Aim of the exercise
Could you collect every line in the entries below that contains the string "screenshot"? Treat case as significant.

Data for this task
(begin)
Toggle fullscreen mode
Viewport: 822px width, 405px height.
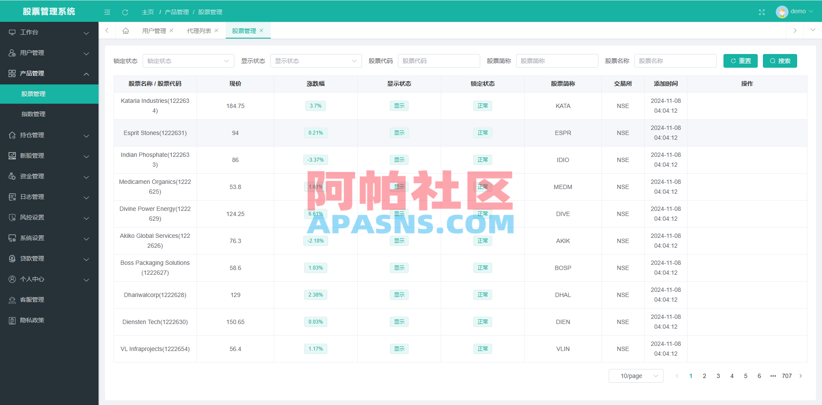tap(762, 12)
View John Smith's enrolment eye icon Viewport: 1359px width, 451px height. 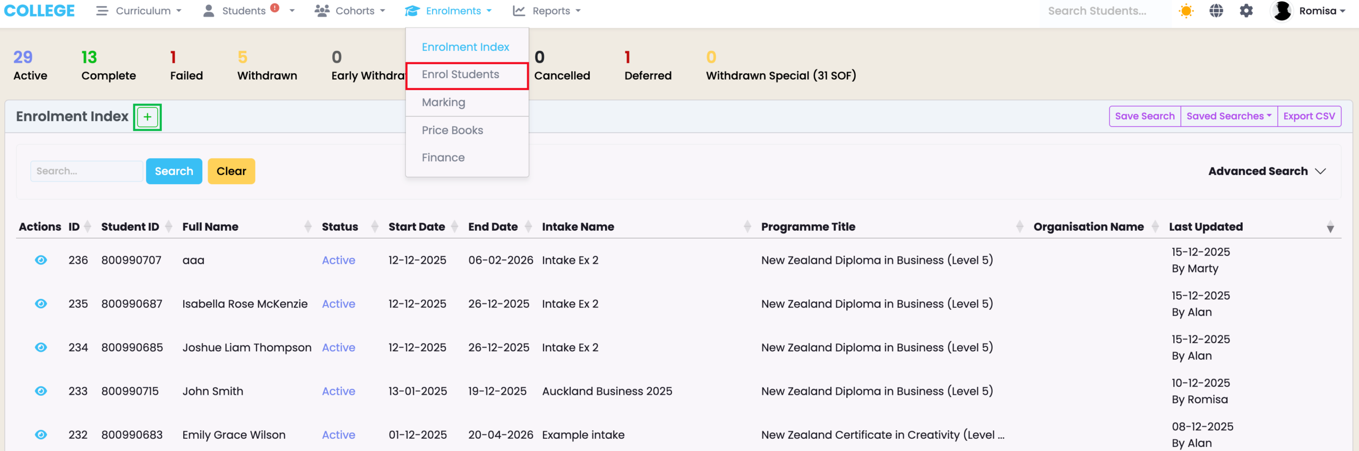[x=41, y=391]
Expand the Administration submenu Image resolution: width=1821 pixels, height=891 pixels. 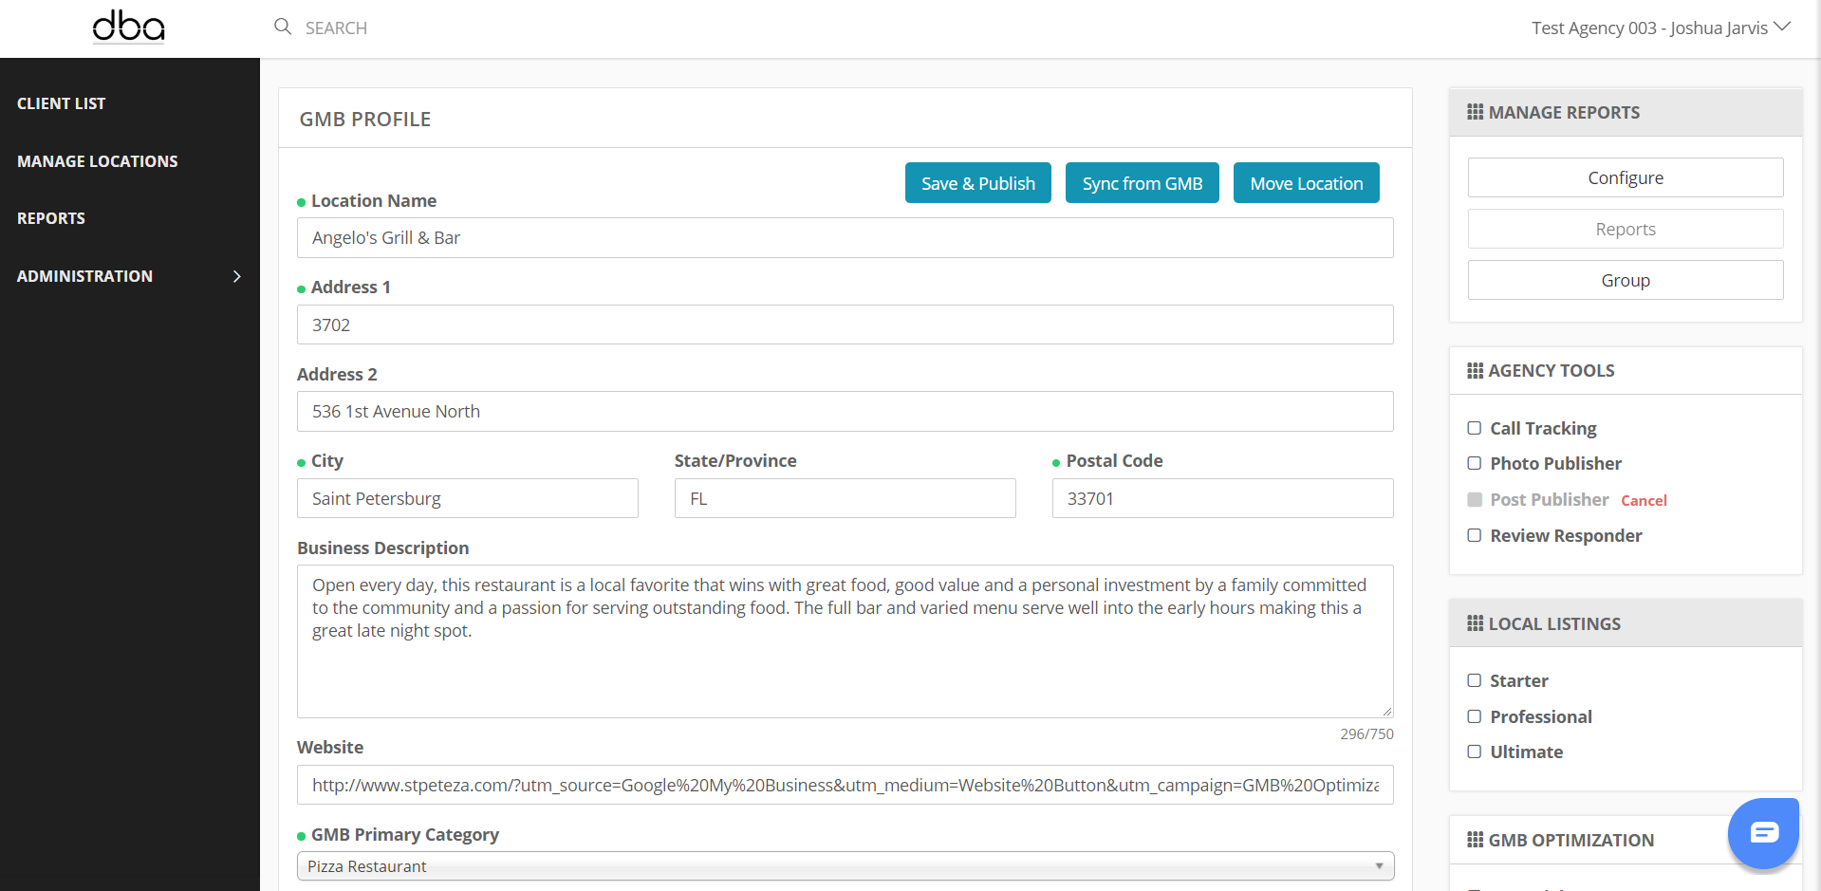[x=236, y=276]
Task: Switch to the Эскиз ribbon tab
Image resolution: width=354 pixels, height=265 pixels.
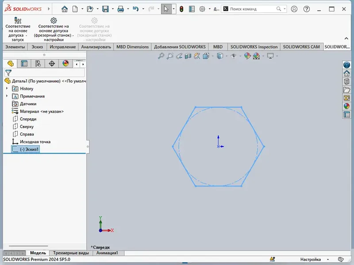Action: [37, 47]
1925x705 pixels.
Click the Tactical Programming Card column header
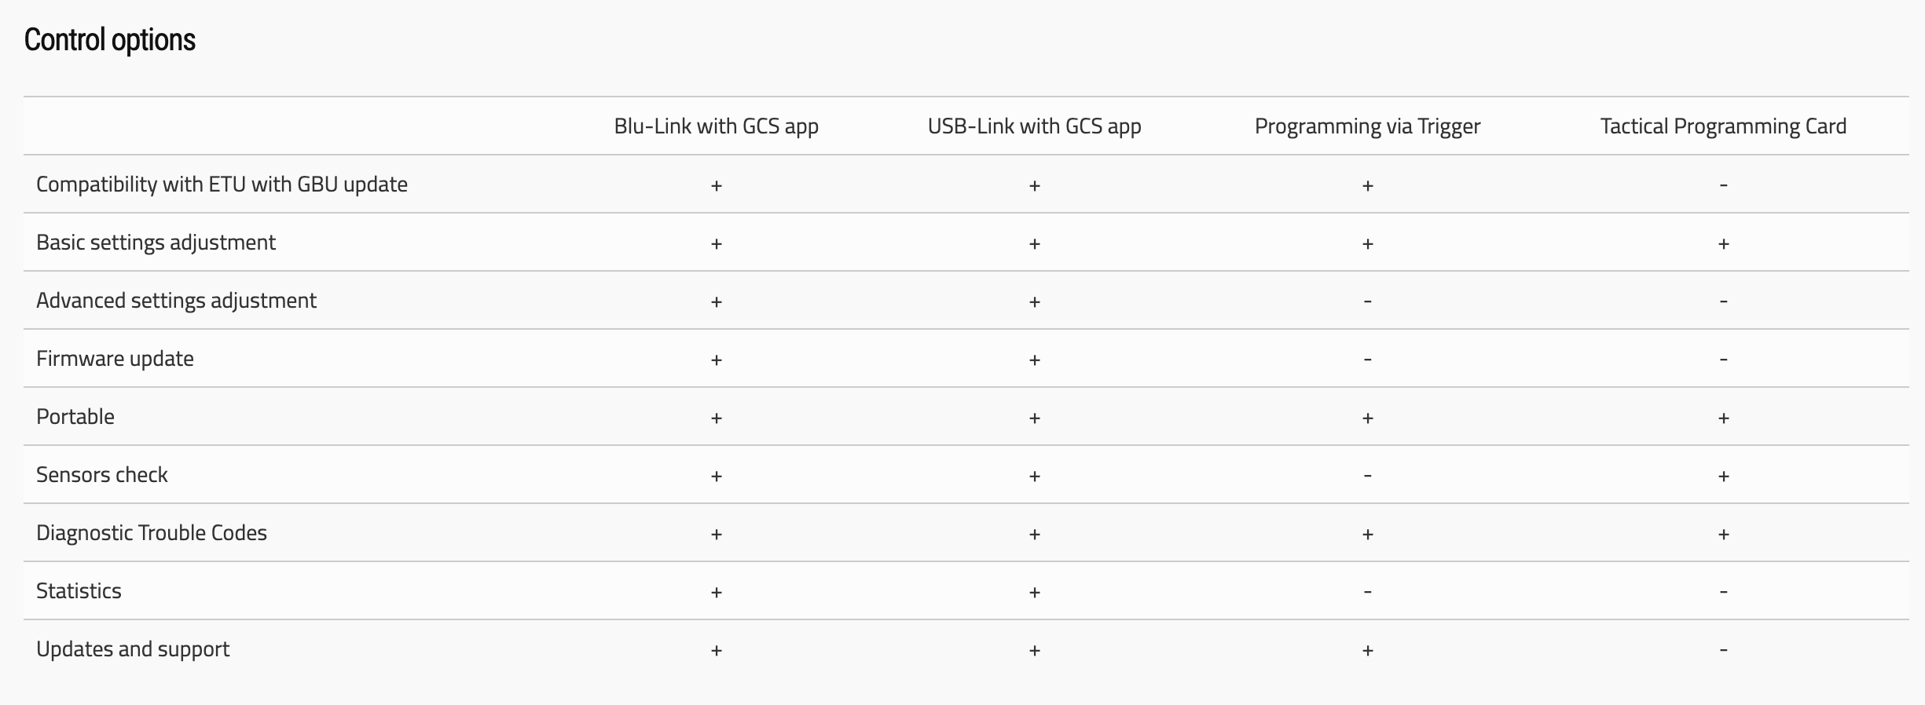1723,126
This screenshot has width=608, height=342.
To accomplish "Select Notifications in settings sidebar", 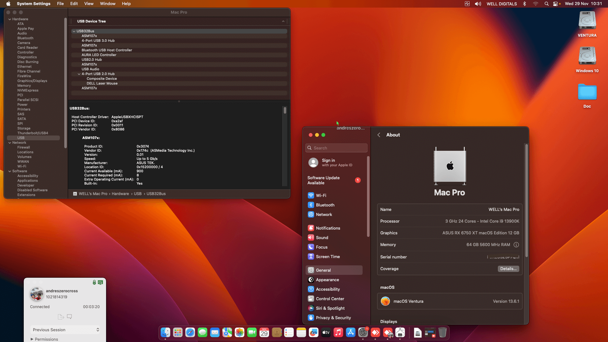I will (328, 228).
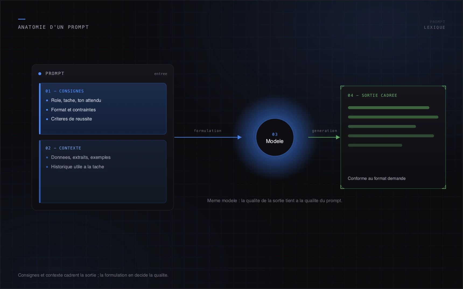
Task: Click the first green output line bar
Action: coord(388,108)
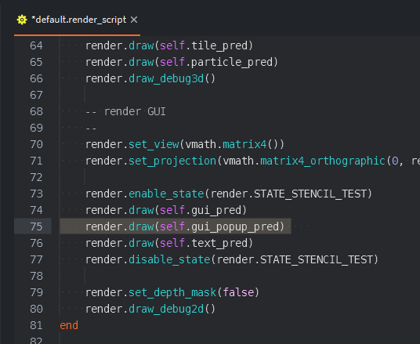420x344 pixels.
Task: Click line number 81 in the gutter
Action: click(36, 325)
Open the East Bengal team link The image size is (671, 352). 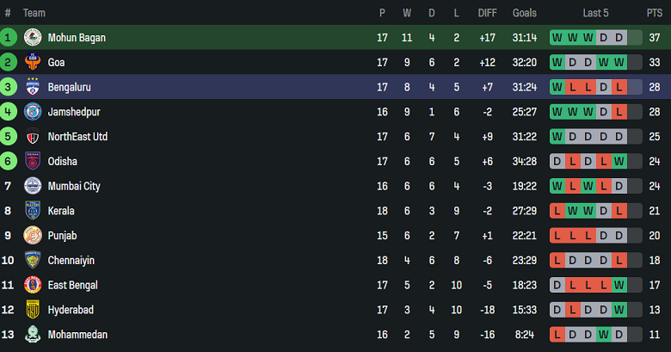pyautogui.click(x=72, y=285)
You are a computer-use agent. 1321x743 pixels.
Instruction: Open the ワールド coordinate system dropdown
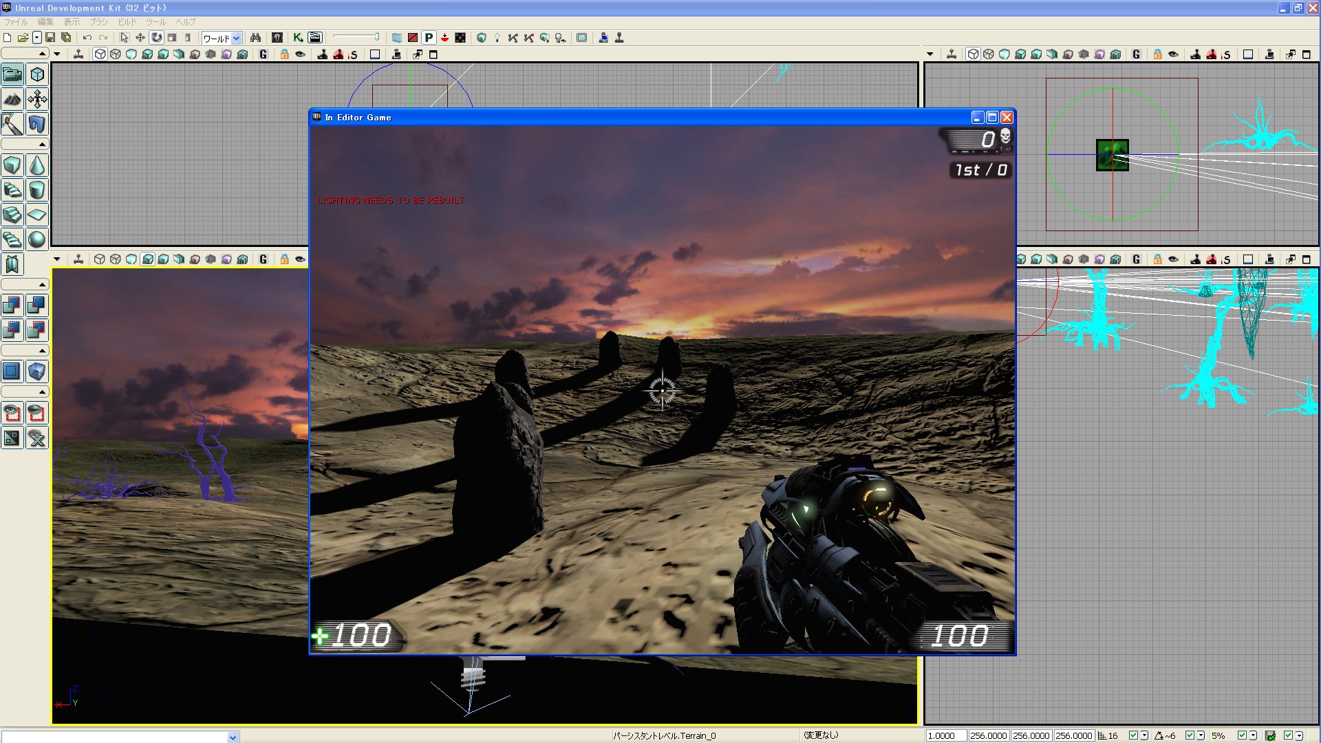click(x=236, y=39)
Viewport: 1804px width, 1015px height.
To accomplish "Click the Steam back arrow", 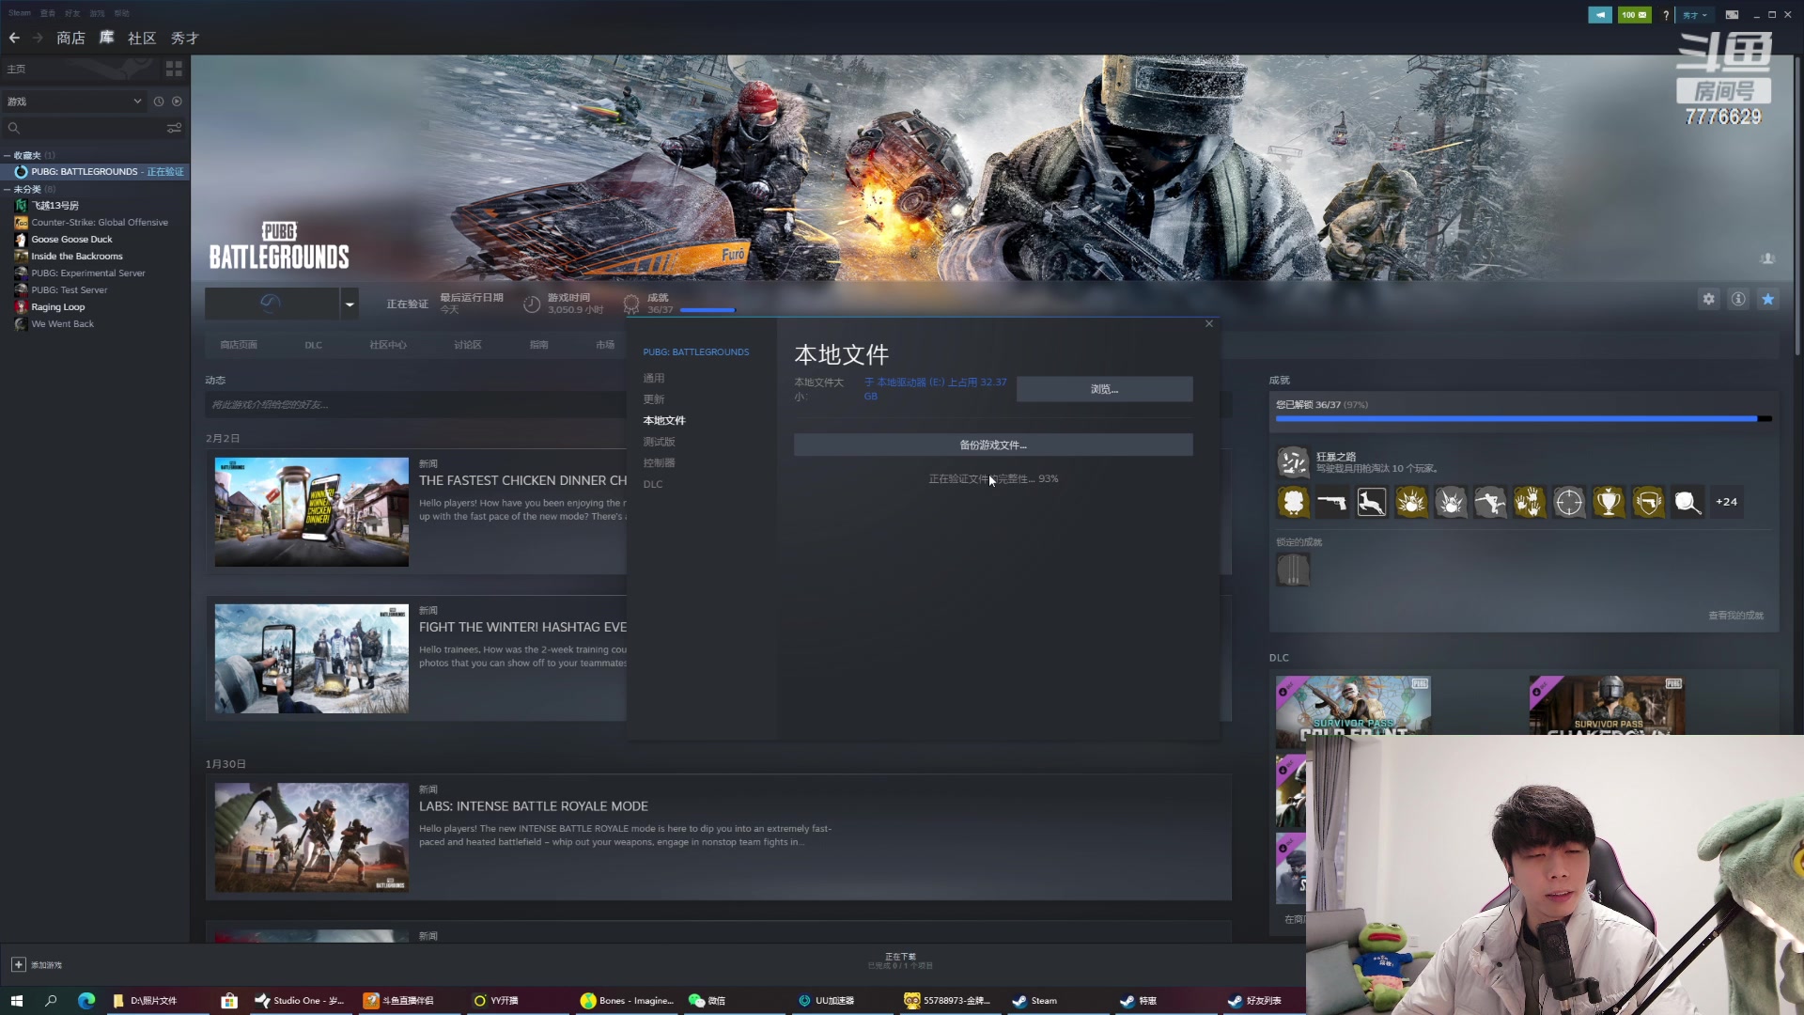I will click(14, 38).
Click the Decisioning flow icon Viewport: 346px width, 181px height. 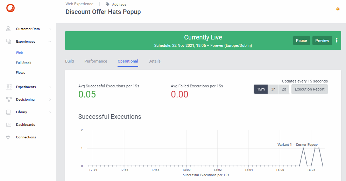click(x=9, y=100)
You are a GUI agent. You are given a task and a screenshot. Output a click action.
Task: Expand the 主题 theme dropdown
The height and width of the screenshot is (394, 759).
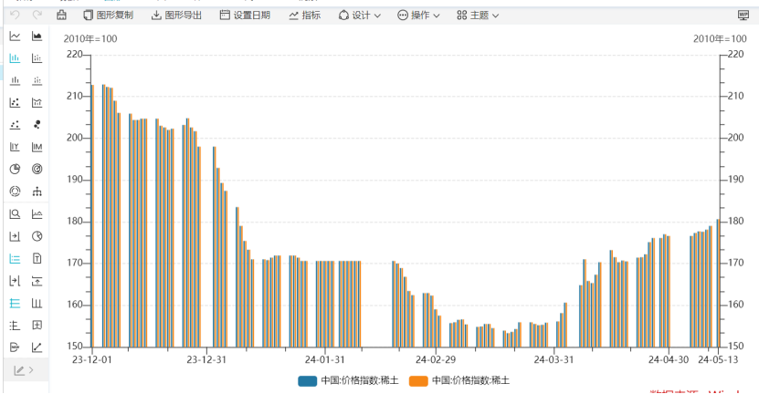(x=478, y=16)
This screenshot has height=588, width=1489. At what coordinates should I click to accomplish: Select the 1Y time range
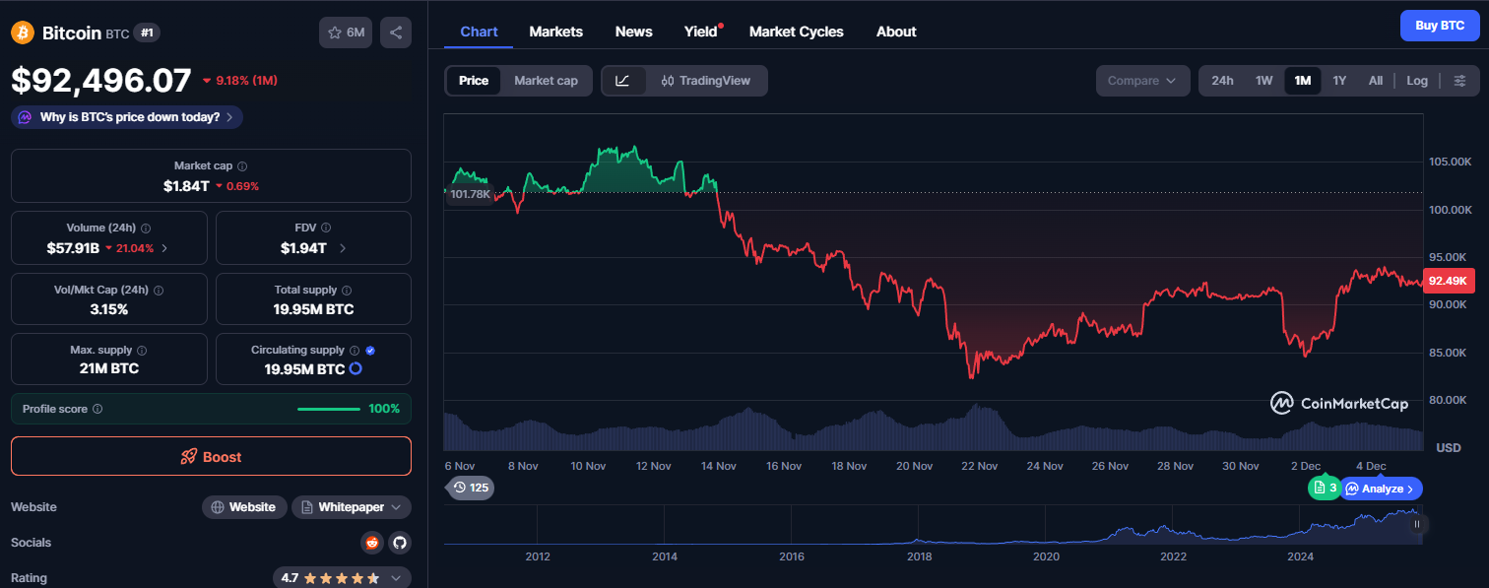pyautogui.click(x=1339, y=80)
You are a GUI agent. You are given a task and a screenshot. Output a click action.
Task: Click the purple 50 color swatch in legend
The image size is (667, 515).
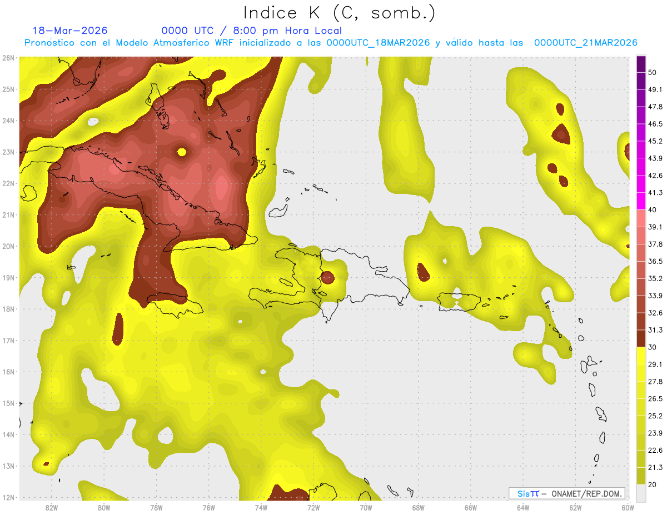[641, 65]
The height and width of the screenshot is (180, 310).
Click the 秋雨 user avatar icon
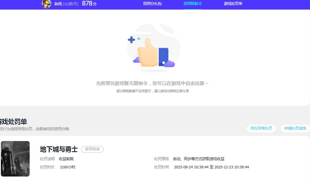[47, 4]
(end)
Completed task
This screenshot has width=608, height=342.
You are a GUI agent. You are given a task and a screenshot. Output a click action.
The height and width of the screenshot is (394, 759).
This screenshot has height=588, width=1489. At what coordinates should I click to accomplish: Select the 1Y time range
You are a GUI agent. You are given a task and a screenshot. Output a click action.
The height and width of the screenshot is (180, 310).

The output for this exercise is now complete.